-- PASSAGE SHOWN --

⟨

# Crystal shrimp and OEBT cross?



## shift (Dec 21, 2012)

Has anyone tried crossing a CRS/CBS with an OEBT? 

If so any chance you have pics of the offspring? 

all my female OEBT bit the dust and i only have a few males left.. I'm curious to try the experiment. IF you tried this please post a pic!


----------



## Bobsidd (Dec 28, 2012)

I'm not 100% sure if this is what I think it is, but my guess is that somewhere, in one of my tanks, this guy had one tiger parent and one CBS parent. I'm not sure whether it was OEBT or regular tiger, but the line pattern around the body definitely looks like a tiger (two forward facing lines). I'm guessing it would look something like this. A bit of a muddy mischling. However, Taiwan bee crossed with OEBT can end up producing pinto shrimp in a couple of generations, so who knows what you could generate down the line with a CBS/CRS x tiger colony.

Apologies for the terrible, zoomed-in iPhone photo.



Cheers,
Rob


----------



## shift (Dec 21, 2012)

Thanks rob! I wanted to get an idea before I did it. I actually ended up finding one female oebt with eggs. So I'm aborting this plan for now but may try it later on


----------



## bettaforu (Jun 2, 2010)

⟩

-- SOURCE DATA --
⟨

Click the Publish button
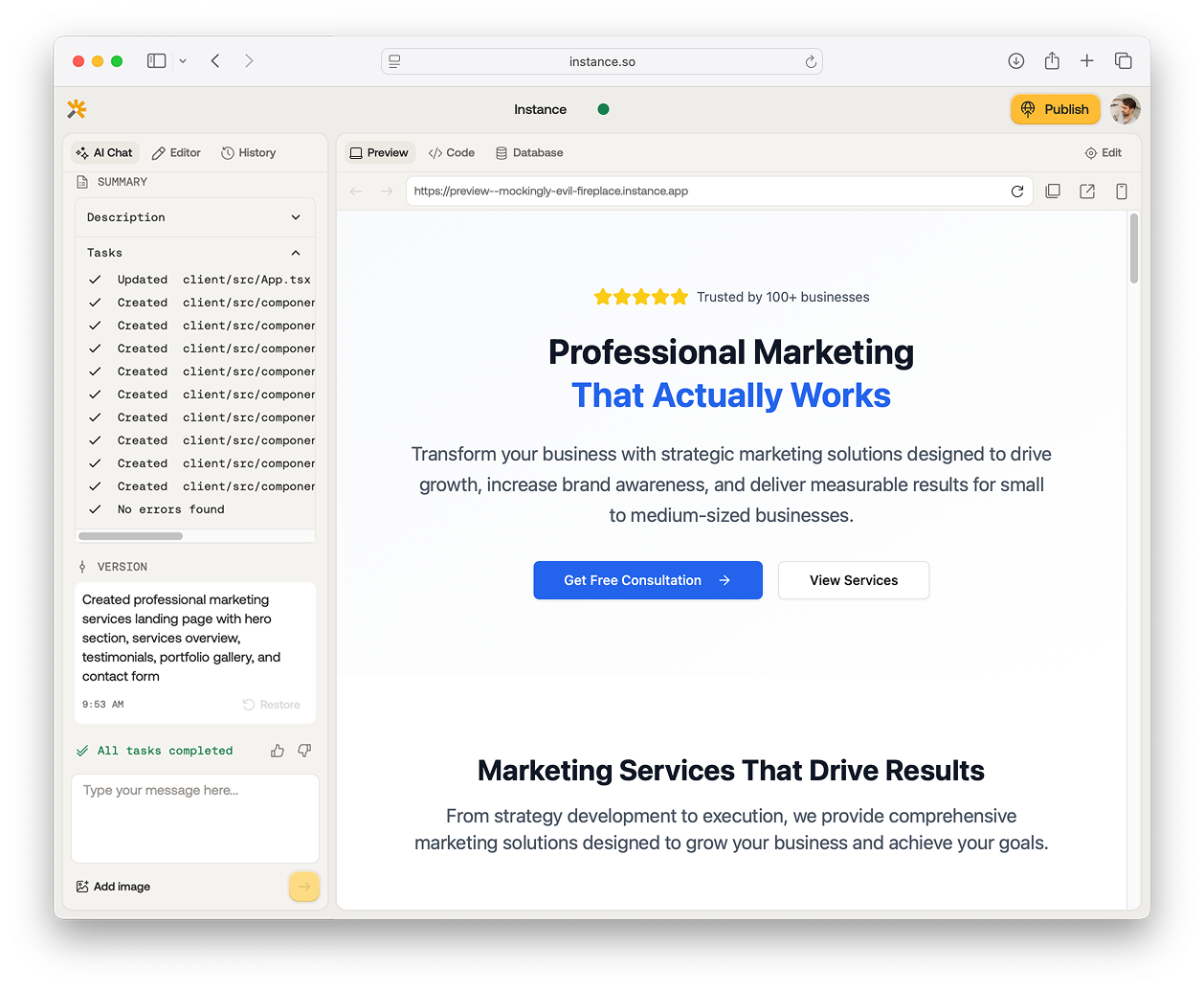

⟩

-- TASKS TO CARRY OUT --
**1.** In the shrimp-crossing thread, what did shift find that led to dropping the plan for now?
**2.** Name every username that heads a post in the shrimp-crossing thread.
**3.** Write the next part of the shrimp-crossing thread, picking up after its final heading.
The lines play no part in what follows.

-- RESPONSES PER TASK --
**1.** One female OEBT carrying eggs.

**2.** shift, Bobsidd, bettaforu

**3.**
Yes been there, done it several times. The offspring are called Tibees. They look like crystals, but have clear patches with tiger stripes
instead of solid areas. Here are some of my new ones that I have on order, just waiting for weather to warm up before getting them shipped.


----------



## shift (Dec 21, 2012)

Thanks for the pics


----------



## bettaforu (Jun 2, 2010)

here's another of mine...gone now, but it was a beauty.








If you continue to cross these back to CRS or CBS or Taiwan BKK you can end up with Pinto shrimp. Here is picture of this type
I am currently trying this out, will take a little time but worth the effort...some very nice colorations can come out of it.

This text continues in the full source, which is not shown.